Q & A: How to mitigate fire risks through planning?

Tom Baines, head of HSEQ at Arcadis, talks about releasing the third book in his series on Safety Design, and how planning can help mitigate fire risks.

Tom Baines, head of HSEQ at Arcadis.
Tom Baines, head of HSEQ at Arcadis.

Tell us about the new book
 The new book is particularly focusing on safety design for tall buildings where the risks are significantly greater and require a lot more planning as you get above 30 floors.
 When constructing skyscrapers one can use the analogy of war, from the logistics of materials to managing the movement of large numbers of people. You have to be ready to always think out of the box and improvise. When we talk about high-rise buildings, there is a lot of complexity. If there’s a fire on the 50th floor, what do you do if you don’t have water supply?
What makes Arcadis stand out when it comes to safety and fire safety?
 We like to be innovative and be dynamic. That is how we look at risk management, in contrast to how companies often look more at the basic stuff. But it’s not the basic stuff that kills. It is more the high-level and overarching approach to safety that will make a difference. That is what these books are about, to clarify what the points of key focus are.
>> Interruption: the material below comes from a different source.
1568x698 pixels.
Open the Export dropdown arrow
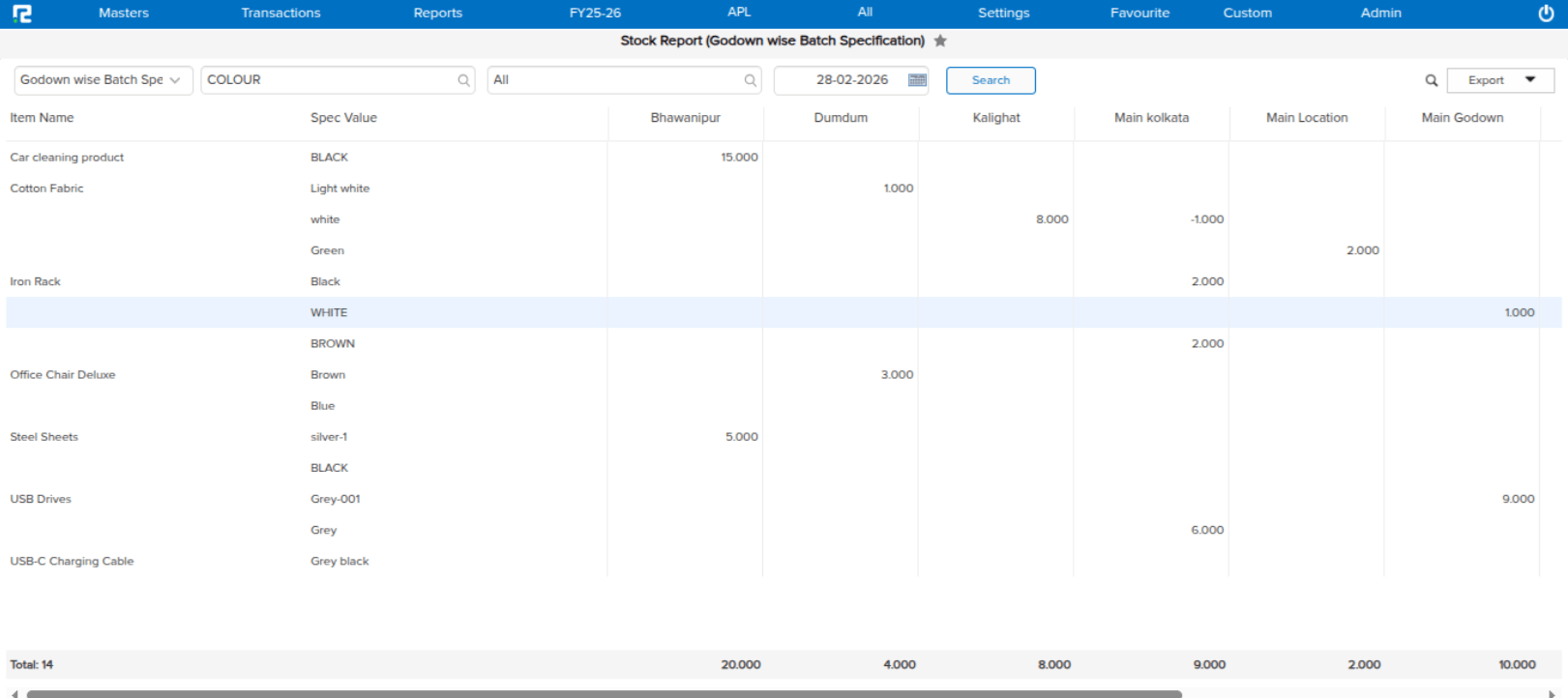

We use control risks to monitor what goes on in the region with consistent updates and how it impacts the security perspective.
 As for fire, everything has a fire safety aspect to it. Every piece of equipment could be a fire risk. I have seen formwork platforms go up in flames. You need good planning and design for formworks. Companies like Doka will design the formwork specifically for a project adapted to the core and there are systems and functions in place. Safety is only as good as the safety routines of the contractor. The importance of housekeeping routines to keep the site clean cannot be underestimated.
What do you see as the key priorities when it comes to mitigating fire risks in the construction phase?
 Again, the key priority is planning. You can’t just pick on one area of the planning stages. Projects often move very quickly after the contract is signed. I worked for a fire engineering company before and I suggested installing the permanent fire system with pumps and fire tanks installed at an early stage to get better fire protection. Also, you won’t have to put it in later. But a lot of contractors are scared of the fact that it comes in under the liability period and chooses to put in a temporary system instead of thinking that there is less risk of water damage without pressurised water. When you talk about putting fire protection measures in the building, you are going to have to spend that money down the line anyway.
 Another part of proper planning is, for instance, the temporary electrics, one of the biggest causes of fire because the installations can often be quite poor. You need right management around it with the right checks and maintenance processes. And you look at housekeeping where you have all these temporary storage areas with chemicals and with temporary electrics it only takes one spark to start a fire.
It’s from the simple things like from emergency lighting to supplying the contractors for heavier tools they use for grinding, drilling, and welding. It’s not that it is all badly installed, but when you do it, you have to plan the network, like putting power into the floors so that tools can be used throughout the site without improvised solutions being needed.

What are you working on now?
 As a consultancy, we manage the HSE at the projects we have. How we are structured makes a difference and that we are a large company. We have very strict guidelines when it comes to health and safety, where if we see something that can harm someone we will immediately stop the work on site and even the entire project. We have done that in the past, and it has caused a little bit of the stir. But we sat down with the client and the contractor and got it right with the safety precautions.
What are the main challenges you see?
 There are many challenges. It’s all in the preparation. It’s about getting the basics right, or you will fail and always be playing catch-up to comply with health and safety regulations. And there is a cultural difference between being a global Western company with 55 nationalities. That influences how we communicate. We use simplicity and avoid large words that can confuse. We use data to closely monitor projects we are involved.
 Key to better safety is simplicity. There are major differences in risk perceptions between cultures. When you communicate and write something, it has to be understood and reach everyone. We keep it visual so that they can relate to the content and it sticks in their mind. We have a lot of campaigns that grab people’s attention and draw them in.
What do you see as the strengths of the Gulf region when it comes to safety?
 You go to the UK, and you go through multiple stages to get something into law whereas in the Middle East they learn more quickly and adapt. When I first came here ten years ago, I have seen how pragmatic the industry is and how they embrace new technologies like nowhere else in the world.

Tom Baines will be speaking at the Safety Design in Buildings conference in Abu Dhabi on 11 December 2018.